Dabo Swinney just put his foot down by accusing Pete Golding of tampering

We need more Dabo Swinney's calling out specific coaches when it comes to tampering if coaches want to see real change.
COLLEGE FOOTBALL: NOV 08 Florida State at Clemson
COLLEGE FOOTBALL: NOV 08 Florida State at Clemson | Icon Sportswire/GettyImages

Welcome to the new age of college football where tampering is not only allowed, but encouraged. The sport enables a no-bars-hold philosophy where a player can sign with a school and, before the inks dry, a rival coach is already reaching out to said player and trying to steal them. College football welcomed this approach when they allowed NIL and the transfer portal to deconstruct the game.

Dabo Swinney calling out Pete Golding for literally texting one of Clemson’s players in the middle of class is the only way to bring some sort of order to this crazy system that’s not the norm in college football.

“I know you're signed, what's the buyout?” was apparently what Golding said to Clemson player Luke Ferrelli, per The Athletic’s Grace Raynor.

You can’t even tamper this badly and blatantly in professional sports.
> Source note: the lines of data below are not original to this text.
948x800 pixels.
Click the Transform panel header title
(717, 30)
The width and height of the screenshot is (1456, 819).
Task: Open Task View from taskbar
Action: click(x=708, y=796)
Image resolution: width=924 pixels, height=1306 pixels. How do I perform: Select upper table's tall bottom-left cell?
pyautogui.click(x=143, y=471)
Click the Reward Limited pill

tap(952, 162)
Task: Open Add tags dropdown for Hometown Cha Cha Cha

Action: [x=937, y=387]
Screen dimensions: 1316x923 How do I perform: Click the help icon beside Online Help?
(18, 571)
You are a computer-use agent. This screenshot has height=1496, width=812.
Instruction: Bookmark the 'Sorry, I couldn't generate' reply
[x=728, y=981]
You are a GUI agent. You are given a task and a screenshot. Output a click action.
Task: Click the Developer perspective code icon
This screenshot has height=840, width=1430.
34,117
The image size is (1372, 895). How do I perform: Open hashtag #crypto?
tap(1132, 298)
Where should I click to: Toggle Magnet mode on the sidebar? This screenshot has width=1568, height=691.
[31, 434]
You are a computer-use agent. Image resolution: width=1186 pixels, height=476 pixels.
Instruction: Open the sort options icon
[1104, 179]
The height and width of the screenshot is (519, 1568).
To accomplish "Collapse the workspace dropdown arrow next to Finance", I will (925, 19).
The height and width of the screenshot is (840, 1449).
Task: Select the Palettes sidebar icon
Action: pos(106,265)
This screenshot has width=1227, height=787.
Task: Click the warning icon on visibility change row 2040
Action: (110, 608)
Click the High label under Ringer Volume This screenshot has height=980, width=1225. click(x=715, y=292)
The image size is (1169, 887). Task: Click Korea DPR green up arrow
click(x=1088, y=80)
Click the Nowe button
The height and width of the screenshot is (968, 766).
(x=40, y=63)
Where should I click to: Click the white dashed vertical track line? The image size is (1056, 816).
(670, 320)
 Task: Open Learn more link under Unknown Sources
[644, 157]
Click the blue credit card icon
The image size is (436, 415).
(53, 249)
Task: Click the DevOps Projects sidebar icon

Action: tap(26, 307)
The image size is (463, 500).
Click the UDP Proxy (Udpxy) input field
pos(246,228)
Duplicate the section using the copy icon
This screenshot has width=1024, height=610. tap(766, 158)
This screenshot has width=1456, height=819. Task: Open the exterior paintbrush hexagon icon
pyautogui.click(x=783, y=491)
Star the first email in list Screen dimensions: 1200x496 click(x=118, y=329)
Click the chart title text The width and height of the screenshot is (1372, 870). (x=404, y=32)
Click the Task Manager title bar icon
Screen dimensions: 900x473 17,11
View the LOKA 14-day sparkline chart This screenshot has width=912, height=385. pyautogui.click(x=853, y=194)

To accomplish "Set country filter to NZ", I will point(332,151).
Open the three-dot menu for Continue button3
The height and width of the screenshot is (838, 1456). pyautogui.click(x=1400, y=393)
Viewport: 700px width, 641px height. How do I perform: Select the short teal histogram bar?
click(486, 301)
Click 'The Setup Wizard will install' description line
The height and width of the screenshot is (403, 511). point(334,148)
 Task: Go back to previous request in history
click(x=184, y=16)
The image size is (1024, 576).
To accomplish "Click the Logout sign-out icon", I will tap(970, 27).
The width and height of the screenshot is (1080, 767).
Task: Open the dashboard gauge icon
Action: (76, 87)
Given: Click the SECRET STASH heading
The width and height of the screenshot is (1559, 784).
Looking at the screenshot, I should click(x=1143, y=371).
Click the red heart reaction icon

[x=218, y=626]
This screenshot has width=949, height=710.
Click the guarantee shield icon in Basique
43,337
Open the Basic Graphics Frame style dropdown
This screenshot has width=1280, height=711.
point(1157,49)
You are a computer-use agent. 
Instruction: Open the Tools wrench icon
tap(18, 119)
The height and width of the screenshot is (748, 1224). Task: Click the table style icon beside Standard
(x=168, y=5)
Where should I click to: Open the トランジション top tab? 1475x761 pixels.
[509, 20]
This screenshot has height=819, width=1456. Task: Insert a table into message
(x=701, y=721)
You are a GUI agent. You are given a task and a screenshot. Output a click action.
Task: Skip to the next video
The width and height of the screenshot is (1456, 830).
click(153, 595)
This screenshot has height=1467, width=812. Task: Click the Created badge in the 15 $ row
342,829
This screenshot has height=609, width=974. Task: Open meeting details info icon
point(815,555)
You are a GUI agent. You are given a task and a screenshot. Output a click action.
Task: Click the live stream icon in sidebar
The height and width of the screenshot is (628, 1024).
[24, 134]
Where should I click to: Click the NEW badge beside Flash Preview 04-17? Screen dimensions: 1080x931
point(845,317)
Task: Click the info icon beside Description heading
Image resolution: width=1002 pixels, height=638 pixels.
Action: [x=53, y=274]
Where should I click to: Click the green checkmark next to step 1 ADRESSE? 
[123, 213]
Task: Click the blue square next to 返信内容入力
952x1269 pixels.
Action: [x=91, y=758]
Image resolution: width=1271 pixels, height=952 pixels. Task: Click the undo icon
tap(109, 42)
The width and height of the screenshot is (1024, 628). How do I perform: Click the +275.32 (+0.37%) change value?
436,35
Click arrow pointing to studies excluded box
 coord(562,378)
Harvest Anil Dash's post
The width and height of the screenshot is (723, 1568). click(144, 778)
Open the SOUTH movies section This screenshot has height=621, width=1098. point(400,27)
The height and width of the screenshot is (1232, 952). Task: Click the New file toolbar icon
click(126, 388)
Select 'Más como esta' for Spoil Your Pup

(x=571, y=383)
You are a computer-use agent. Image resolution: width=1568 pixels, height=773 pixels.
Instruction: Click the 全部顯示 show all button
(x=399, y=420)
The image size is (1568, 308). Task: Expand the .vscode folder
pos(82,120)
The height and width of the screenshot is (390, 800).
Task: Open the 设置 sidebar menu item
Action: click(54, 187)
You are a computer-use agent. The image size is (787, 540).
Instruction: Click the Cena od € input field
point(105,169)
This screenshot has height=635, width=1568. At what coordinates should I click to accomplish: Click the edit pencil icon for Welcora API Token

So why would it be non-punishable in collegiate sports? Every coach knows tampering exists and there are no rules against it. Maybe this — and more coaches getting called out — will finally change a broken system.

Pete Golding is just doing what the NCAA is quietly encouraging

Is the NCAA blatantly allowing coaches to tamper? No. But by not having any enforcement on tampering, they’re essentially allowing it to happen. That’s why teams need to be more aggressive in bringing this up as a problem. Coaches complain about how they lose players to the portal every year and hint at coaches getting in touch with their players before the transfer portal window is even open.

Boise State talked about a school offering one of their players more NIL money after the Broncos’ 2024 College Football Playoff loss to Penn State. This is the reality teams face, but loosely talking about it isn’t the answer. Directly calling out which coaches are actually the ones colluding and tampering is the only way things can start to get resolved.

It’s the small schools and the smaller Power 4 schools that have all the power to change this. Unfortunately, they probably won’t say anything because some of the other P4 schools are probably doing the same thing. This is what college football has come to and unfortunately, there’s no easy fix.

If there was, maybe we would already see new changes like we do in the College Football Playoff.

Why more teams don’t call out blatant tampering moves by other college coaches

Maybe there’s fear of being blackballed by “snitching” on other programs or maybe nobody wants to be the bad guy, but right now, college football programs essentially govern themselves with oversight from the conferences. It’s up to the other coaches to hold each other accountable when it comes to tampering.

Teams also might not feel the need to call out specific coaches because instead of fighting it, they can simply join the tampering circle. When you look at the coaches that have questioned the process, it’s been the Power 4 conference teams that are tampering and calling each other out.

If you can’t beat it, join it and that’s something teams are starting to realize. Which is why more restrictions around when players and coaches can talk should be enforced. Imagine if tampering in college football was treated like illegal recruiting of high school players. If coaches lost scholarships, were heavily fined and even banned from the CFP for a period of time, coaches would take it seriously.

But until the coaches that have the problem make a bigger deal about it, nothing will change. So yes, Dabo Swinney was right to call out Pete Golding for deliberately going after one of his players after he was already signed. We need more Dabo’s taking a stand if anything’s going to change.